Tag Archives: 2017

Supercut

I’ve stared at a blank page for a while now, trying to compose this. I feel a little like the first time you tell someone you love them. The words are there but you can’t quite find your way into them. Deep breath. It’s only a blog post. It’s only a quick reflection on your favourite records of 2017. Okay. Here goes.

Lorde’s “Melodrama” was, for me, the standout record of the year. And, to be honest, other than a late and spirited run from Phoebe Bridger’s brilliant “Stranger In The Alps”, nothing else really got close. Nothing new at least. I had that thing again this year, which looks like it’s here to stay, where I either discovered or rediscovered something old. Poked around in the attic (technically Spotify but, you know, attic sounds more romantic) and dusted down something previously lost: this year it was a lot of “Rumours” era Fleetwood Mac, Neil Young’s “After The Goldrush” and, most of all, a lot of The Beatles. I mean a lot. I don’t think I really, genuinely, got The Beatles until this year whereas I will now quite happily argue the toss about why they are absolutely the greatest band to ever walk the planet.

I’m drifting. Another deep breath. Lorde. In some respects the fact that I love a record aching with the crushing sadness of being young, falling in love, falling out of love, figuring out your place in the world, dancing like it’s the only thing worth doing, hurting with the intensity that you hurt that first time you get hurt, hell, feeling everything with the intensity you feel that first time, isn’t a surprise. It’s maybe a surprise that a record that so perfectly encapsulates being young hit me like a sledge hammer when I have more grey hairs than brown, am probably closer to the end than the beginning. Bit it did. Does.

“Melodrama” is as damn near perfect as makes no difference. It’s smart and funny. It’s happy-sad. It lifts you up, it puts you down, and then it dusts you off and you feel like everything will be okay. It’s beautifully written: Lorde’s words were the sharpest, most perceptive, warmest, that I heard this year. There are lines that made me smile, lines that made me gasp, lines that made me cry. It’s a writer’s record. She strikes me as one of those musicians that could happily strike out and write prose or poetry – like Willy Vlautin or Nick Cave or Joni or Bob. I know that’s exalted company and she’s only 21 but I think she’s pretty special. And did I mention that I adore her record? God I adore her record.

There’s a host of details I love about “Melodrama” – things like the chk chk pause between the verse and first chorus in “Perfect Places” – but it’s the cohesion of the whole piece that has brought me back to it over and over. The narrative of the first rush of love – falling in and then falling out – framed loosely through a party isn’t necessarily new but I don’t think I’ve heard anyone articulate the experience of being young so clearly.
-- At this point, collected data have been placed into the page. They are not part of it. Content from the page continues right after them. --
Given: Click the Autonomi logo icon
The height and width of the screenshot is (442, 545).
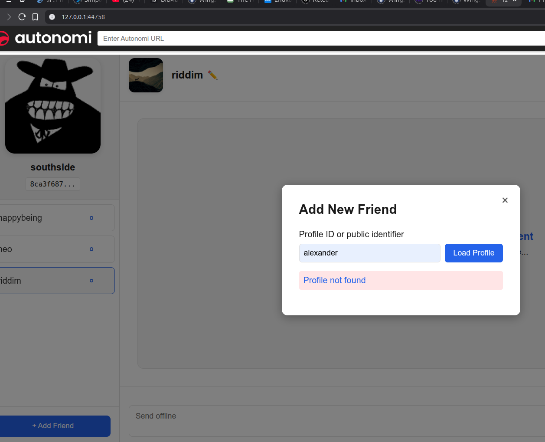Looking at the screenshot, I should 4,38.
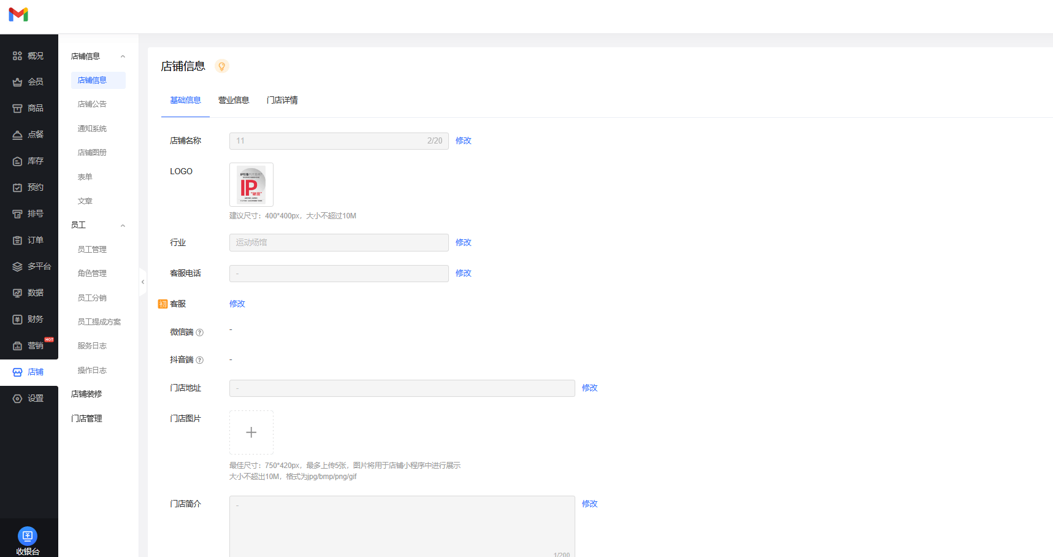Switch to the 门店详情 tab

282,101
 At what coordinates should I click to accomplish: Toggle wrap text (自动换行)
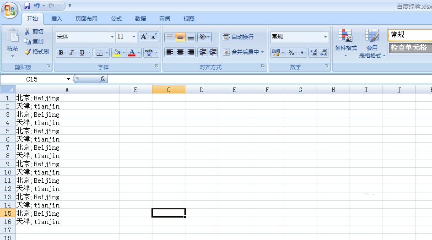pos(238,37)
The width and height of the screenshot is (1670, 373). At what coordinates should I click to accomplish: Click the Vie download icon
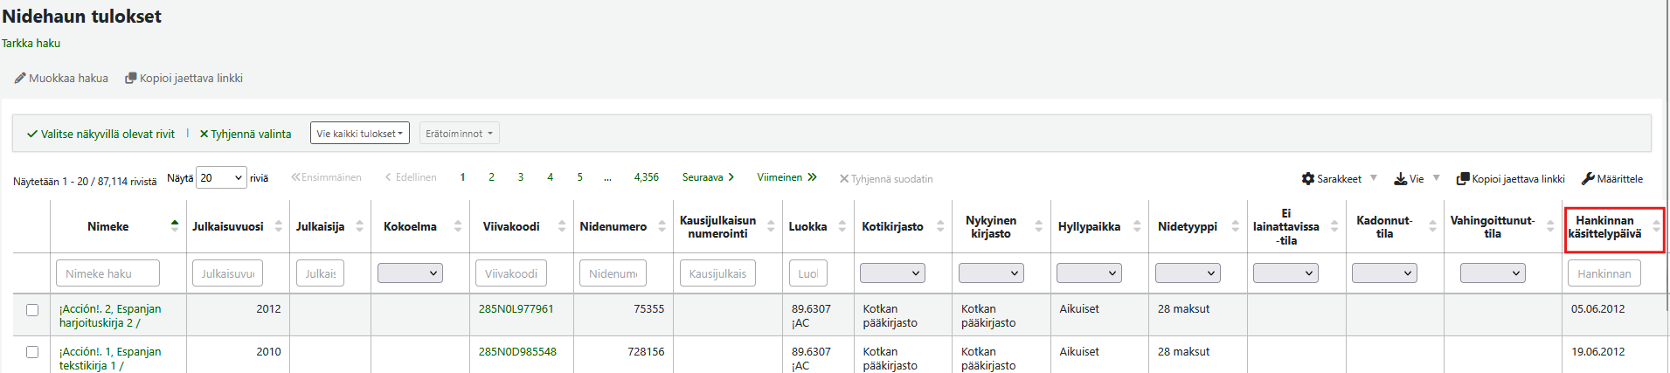pos(1401,178)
The simultaneous joy and terror of it. The rawness of it before you learn to get a little more numb.

“Supercut” is the standout for me albeit it seems picky to zero in on one song on an album that works, fundamentally, as an album. It hangs together as a whole (which may, sadly, partially explain its relative lack of commercial success compared to its predecessor “Pure Heroine”). “Supercut” is glorious. To be honest if all it had going for it was the line we were wild and fluorescent come home to my heart then I’d be there. That is beautiful and perfect. The rest of the song, a reflection on lost love and the edited highlights of it that are all that remain in memory, ain’t too shabby either.

This wasn’t, I don’t think, what I’d envisaged for this post. But there’s something in that opening analogy about expressing love. If I needed a reminder that music is the thing, for me, that rips right through the rational part of me, the cynical part of me, and cuts to the core – the inner kid that heard the heartbreak in “Winner Takes It All” and fell in love with sad songs – then Lorde’s record does that. I can rationalise and explain all sorts of reasons why I love it but, ultimately, it just connects with me and does what music’s supposed to do: makes you feel alive.
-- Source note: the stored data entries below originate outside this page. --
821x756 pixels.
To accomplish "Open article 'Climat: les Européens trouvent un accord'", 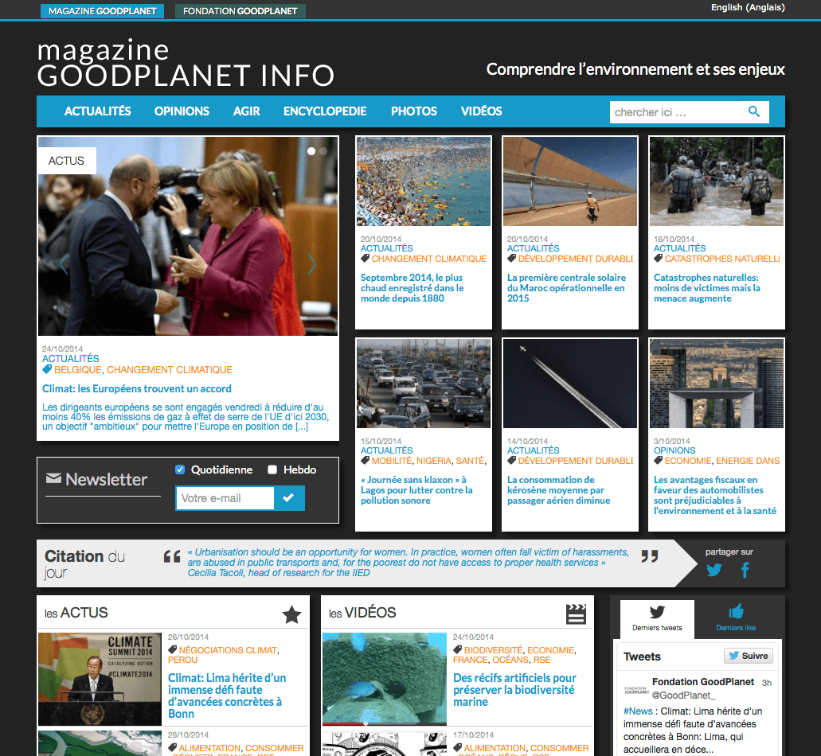I will 137,389.
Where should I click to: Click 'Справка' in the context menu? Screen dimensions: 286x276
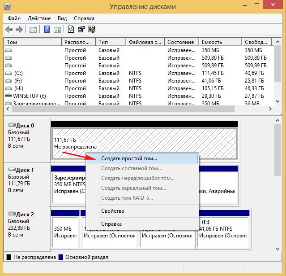pos(111,223)
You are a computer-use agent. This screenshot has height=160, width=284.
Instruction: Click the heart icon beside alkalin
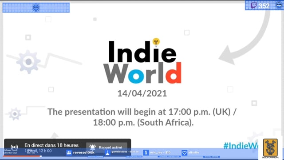[185, 152]
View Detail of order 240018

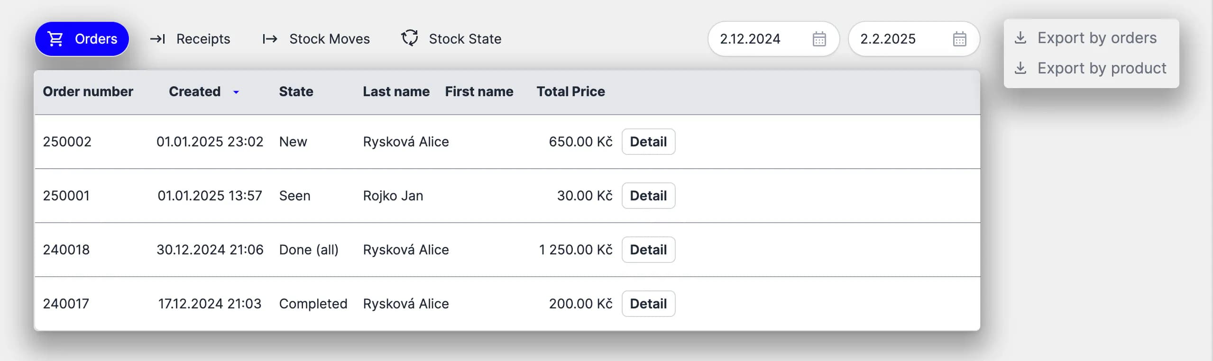pos(648,250)
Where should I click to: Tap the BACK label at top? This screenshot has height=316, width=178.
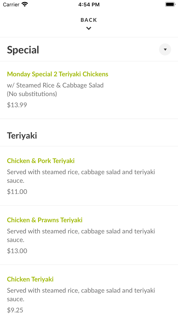tap(88, 20)
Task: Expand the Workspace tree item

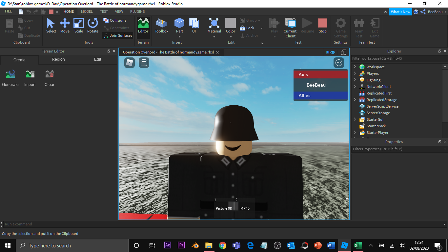Action: 355,67
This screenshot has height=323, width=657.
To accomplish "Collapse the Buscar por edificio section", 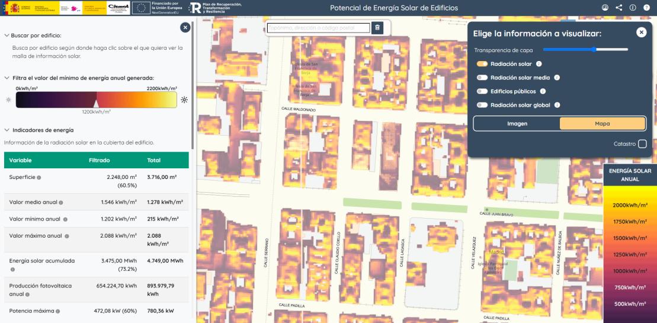I will 7,36.
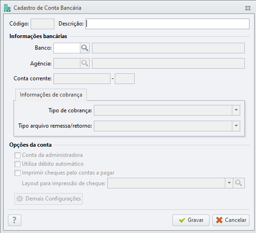The width and height of the screenshot is (256, 233).
Task: Click the green checkmark on Gravar
Action: pos(182,220)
Elsewhere, as alluded above, I also got cut open by the Phoebe Bridger’s record (especially “Motion Sickness” and the absolutely gorgeous “Scott Street”) and a range of records from the past. I spent a lot of time in the company of Stevie Nicks (who inspired her own spin off range of short stories – here) and Fleetwood Mac and I was bowled over by The Beatles, maybe twenty years after I should have been. But I guess that’s the flip side benefit of losing cultural touchpoints defined by everyone hearing things together (does that even really happen now?) – everyone now has access to everything so the past is laid out like a new country to be discovered.

2016 was the tidal wave. I lost my mum and it was like nothing I’d ever known. 2017 has been the undertow. I’ve been back on my feet but get pulled over and sucked back. I think I’m learning that grief works like that. I think it probably always will. I’ve always leant on music as my emotional crutch and the Lorde record was the one I leant on most this year.